■ What needs to be done:
The full set of entries is to be returned word for word.

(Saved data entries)
+--

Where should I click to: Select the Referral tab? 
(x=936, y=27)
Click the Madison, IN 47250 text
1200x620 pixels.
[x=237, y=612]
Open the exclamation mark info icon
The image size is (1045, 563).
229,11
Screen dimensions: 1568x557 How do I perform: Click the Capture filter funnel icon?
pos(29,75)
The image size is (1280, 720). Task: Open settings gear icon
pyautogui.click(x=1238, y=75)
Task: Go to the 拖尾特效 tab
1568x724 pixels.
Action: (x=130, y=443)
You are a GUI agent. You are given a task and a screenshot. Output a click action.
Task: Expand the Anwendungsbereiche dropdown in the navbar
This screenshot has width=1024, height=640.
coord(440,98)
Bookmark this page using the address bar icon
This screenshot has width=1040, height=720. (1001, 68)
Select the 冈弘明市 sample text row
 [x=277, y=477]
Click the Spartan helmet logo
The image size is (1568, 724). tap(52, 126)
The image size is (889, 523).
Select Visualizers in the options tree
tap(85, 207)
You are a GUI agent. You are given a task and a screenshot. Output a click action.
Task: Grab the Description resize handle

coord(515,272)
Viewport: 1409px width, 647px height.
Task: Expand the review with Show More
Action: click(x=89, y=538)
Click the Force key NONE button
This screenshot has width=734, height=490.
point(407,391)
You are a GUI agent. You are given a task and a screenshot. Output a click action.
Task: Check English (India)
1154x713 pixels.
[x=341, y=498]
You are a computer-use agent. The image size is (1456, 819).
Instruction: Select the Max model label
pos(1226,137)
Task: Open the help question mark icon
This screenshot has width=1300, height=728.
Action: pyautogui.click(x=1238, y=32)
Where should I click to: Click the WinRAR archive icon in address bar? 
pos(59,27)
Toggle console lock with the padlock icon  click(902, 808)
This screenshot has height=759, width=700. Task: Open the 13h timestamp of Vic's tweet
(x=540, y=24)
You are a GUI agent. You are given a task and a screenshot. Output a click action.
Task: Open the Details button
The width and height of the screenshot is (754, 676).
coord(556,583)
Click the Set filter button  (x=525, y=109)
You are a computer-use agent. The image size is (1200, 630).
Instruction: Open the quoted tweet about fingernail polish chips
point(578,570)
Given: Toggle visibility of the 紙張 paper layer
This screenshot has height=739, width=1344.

+--

■ Final answer:
Where should I click to: Select the Referral tab? 
(x=936, y=27)
Click the Madison, IN 47250 text
1200x620 pixels.
[x=237, y=612]
Open the exclamation mark info icon
The image size is (1045, 563).
229,11
Screen dimensions: 1568x557 How do I perform: Click the Capture filter funnel icon?
pos(29,75)
The image size is (1280, 720). Task: Open settings gear icon
pyautogui.click(x=1238, y=75)
Task: Go to the 拖尾特效 tab
1568x724 pixels.
Action: (x=130, y=443)
You are a GUI agent. You are given a task and a screenshot. Output a click action.
Task: Expand the Anwendungsbereiche dropdown in the navbar
This screenshot has width=1024, height=640.
coord(440,98)
Bookmark this page using the address bar icon
This screenshot has width=1040, height=720. (1001, 68)
Select the 冈弘明市 sample text row
 [x=277, y=477]
Click the Spartan helmet logo
The image size is (1568, 724). tap(52, 126)
The image size is (889, 523).
Select Visualizers in the options tree
tap(85, 207)
You are a GUI agent. You are given a task and a screenshot. Output a click action.
Task: Grab the Description resize handle

coord(515,272)
Viewport: 1409px width, 647px height.
Task: Expand the review with Show More
Action: click(x=89, y=538)
Click the Force key NONE button
This screenshot has width=734, height=490.
point(407,391)
You are a GUI agent. You are given a task and a screenshot. Output a click action.
Task: Check English (India)
1154x713 pixels.
[x=341, y=498]
You are a computer-use agent. The image size is (1456, 819).
Instruction: Select the Max model label
pos(1226,137)
Task: Open the help question mark icon
This screenshot has width=1300, height=728.
Action: pyautogui.click(x=1238, y=32)
Where should I click to: Click the WinRAR archive icon in address bar? 
pos(59,27)
Toggle console lock with the padlock icon  click(902, 808)
This screenshot has height=759, width=700. Task: Open the 13h timestamp of Vic's tweet
(x=540, y=24)
You are a GUI agent. You are given a task and a screenshot. Output a click action.
Task: Open the Details button
The width and height of the screenshot is (754, 676).
coord(556,583)
Click the Set filter button  (x=525, y=109)
You are a computer-use agent. The image size is (1200, 630).
Instruction: Open the quoted tweet about fingernail polish chips
point(578,570)
Given: Toggle visibility of the 紙張 paper layer
This screenshot has height=739, width=1344.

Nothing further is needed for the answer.